Guy on Rocks: Lithium, rare earth markets still buoyant despite all the doom and gloom
‘Guy on Rocks’ is a Stockhead series looking at the significant happenings of the resources market each week. Former geologist and experienced stockbroker Guy Le Page, director, and responsible executive at Perth-based financial services provider RM Corporate Finance, shares his high conviction views on the market and his “hot stocks to watch”.
Precious and base metals have been hit hard by a rising US dollar in response to warning signs of an impending US recession.
According to the Federal Reserve Bank of Atlanta’s GDP, the US economy is expected to contract by 1% in the second quarter, alarmingly down from the June 27 forecast of +0.3%.
The yield curve between the 10- and two-year bond yields is starting to invert which would also support a recessionary outlook. All supportive for gold longer term in my opinion.
The S&P/ASX Gold index (XGD) is approaching a four-year low (figure 1) while nickel (US$22,500/t) and copper (US$8,070) could edge lower towards the 90th percentile operating cost figures of US$18,000/tonne and US$7,900/tonne (Wood Mackenzie, June 2022) respectively.
The operating margins are clearly tightening however I believe we must be nearing the bottom for both of these metals.

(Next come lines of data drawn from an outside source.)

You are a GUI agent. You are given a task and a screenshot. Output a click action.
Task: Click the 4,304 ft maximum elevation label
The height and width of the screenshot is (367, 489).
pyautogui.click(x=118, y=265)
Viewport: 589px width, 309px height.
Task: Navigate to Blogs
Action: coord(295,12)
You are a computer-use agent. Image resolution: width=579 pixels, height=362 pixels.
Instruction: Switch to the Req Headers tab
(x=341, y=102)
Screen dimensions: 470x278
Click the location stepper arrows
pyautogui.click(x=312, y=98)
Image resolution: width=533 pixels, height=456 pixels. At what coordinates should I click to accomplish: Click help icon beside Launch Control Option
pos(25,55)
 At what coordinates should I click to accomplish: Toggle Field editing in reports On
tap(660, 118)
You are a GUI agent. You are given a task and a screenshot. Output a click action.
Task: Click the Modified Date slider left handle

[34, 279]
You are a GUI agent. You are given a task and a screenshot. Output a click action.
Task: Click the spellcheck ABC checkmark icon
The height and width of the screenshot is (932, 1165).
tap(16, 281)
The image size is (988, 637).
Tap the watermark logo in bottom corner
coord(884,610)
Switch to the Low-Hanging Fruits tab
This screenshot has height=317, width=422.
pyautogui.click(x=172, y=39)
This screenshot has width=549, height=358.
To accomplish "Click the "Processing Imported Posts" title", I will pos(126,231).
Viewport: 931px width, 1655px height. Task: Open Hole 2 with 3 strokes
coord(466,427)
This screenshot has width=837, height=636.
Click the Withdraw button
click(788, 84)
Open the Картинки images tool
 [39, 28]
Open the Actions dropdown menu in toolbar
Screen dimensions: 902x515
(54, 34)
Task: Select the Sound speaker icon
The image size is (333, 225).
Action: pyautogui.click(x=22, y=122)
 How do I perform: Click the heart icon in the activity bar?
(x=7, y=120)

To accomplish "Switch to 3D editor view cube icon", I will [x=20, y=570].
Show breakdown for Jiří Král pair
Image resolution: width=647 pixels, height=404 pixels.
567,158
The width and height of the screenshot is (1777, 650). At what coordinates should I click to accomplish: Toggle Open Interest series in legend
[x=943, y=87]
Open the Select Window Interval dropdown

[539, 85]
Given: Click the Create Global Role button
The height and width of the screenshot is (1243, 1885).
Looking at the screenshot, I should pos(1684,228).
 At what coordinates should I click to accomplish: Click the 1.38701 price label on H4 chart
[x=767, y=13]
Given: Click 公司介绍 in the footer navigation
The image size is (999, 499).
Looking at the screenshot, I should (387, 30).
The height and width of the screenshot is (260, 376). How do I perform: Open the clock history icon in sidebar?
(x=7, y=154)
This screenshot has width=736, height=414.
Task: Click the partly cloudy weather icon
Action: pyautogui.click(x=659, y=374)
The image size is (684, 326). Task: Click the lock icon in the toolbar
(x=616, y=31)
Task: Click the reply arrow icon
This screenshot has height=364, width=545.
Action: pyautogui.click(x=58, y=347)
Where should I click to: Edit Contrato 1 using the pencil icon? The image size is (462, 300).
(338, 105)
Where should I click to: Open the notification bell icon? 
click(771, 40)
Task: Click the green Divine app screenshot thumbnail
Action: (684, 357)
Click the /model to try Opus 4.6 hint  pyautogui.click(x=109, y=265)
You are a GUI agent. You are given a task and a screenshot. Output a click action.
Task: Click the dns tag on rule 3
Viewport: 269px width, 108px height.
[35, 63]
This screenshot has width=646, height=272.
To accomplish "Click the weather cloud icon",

I don’t expect any firm direction on gold until we have confirmation that inflation has peaked; this could be a while off.
The Euro Zone inflation figure of 8.6% for June represented another record high (driven primarily by energy and food prices), so peak inflation could be months off. Inflation excluding food and fuel prices in the Euro Zone accelerated to 4.6% from 4.4%.
China’s manufacturing activity, on the other hand, expanded at its fastest in 13 months in June with a solid rebound in output.
Despite the gloom and doom, lithium (figures 2 and 3) and rare earth (figure 4) markets have remained relatively buoyant.
The lithium market remains very tight with a strong bounce in EV sales as China emerges from the recent lockdown.
Year on year growth in China has been an impressive 113%, 60% in the US and 9% in Europe.
In response to high prices, it seems that mining companies are now looking at alternative processing pathways including direct lithium extraction (“DLE”) and extraction from lepidolite. Both of these processes are unlikely to have much impact on near term supply and do have some technical challenges.
Macquarie (June 2022) is projecting spodumene to remain buoyant and coming off between 8-13% with a peak near term forecast of US$4,900/tonne.
Rare earths have also remained fairly strong with NdPr prices rising to over US$175/kg earlier this year before a sharp decline in response to the China lockdown. Macquarie’s longer-term forecasts remain at US$95/kg.
I brought gold developer Calidus Resources (ASX:CAI) to the attention of the Stockhead faithful in May last year as it was commencing earthworks at its 100% owned Warrawoona Project in the Pilbara.
Fast forward to July 2022 and the stock finds itself back around 60 cents after hitting over a dollar in April before an aggressive sell-off in gold shares.
The company is in the process of ramping up production to 90Koz as part of its Stage One development plan and is targeting steady state production by Q3 CY 2022.
Expansion to Stage 2 targeting 2.4Mtpa (gravity and leach circuit) and producing around 110,000 ounces of gold per annum is likely to commence in Q1 2023 on the back of a 547K ounce Reserve and 1.7Moz Resource.
There are excellent prospects of extending the current mine life beyond eight years (figure 7) at Klondyke with very little exploration below 250m depth. Deeper drilling indicates mineralisation persists to at least 450m below the surface.
Euroz – Hartleys valued the stock at A$1.20/share back in May of this year assuming a gold price tailing off to US$1,700 by 2026 and an exchange rate of 73-74 cents.
Given the A$ has come off to around 68 cents I think that valuation has, if anything, ticked up a little.
For those looking at taking a contrarian view to those non-believers in gold, CAI might be a good fit. There are certainly risks associated with any mine commissioning so the market will be taking a very close look at production reports over the next six months…
At RM Corporate Finance, Guy Le Page is involved in a range of corporate initiatives from mergers and acquisitions, initial public offerings to valuations, consulting, and corporate advisory roles.
He was head of research at Morgan Stockbroking Limited (Perth) prior to joining Tolhurst Noall as a Corporate Advisor in July 1998. Prior to entering the stockbroking industry, he spent 10 years as an exploration and mining geologist in Australia, Canada, and the United States. The views, information, or opinions expressed in the interview in this article are solely those of the interviewee and do not represent the views of Stockhead.
Stockhead has not provided, endorsed, or otherwise assumed responsibility for any financial product advice contained in this article.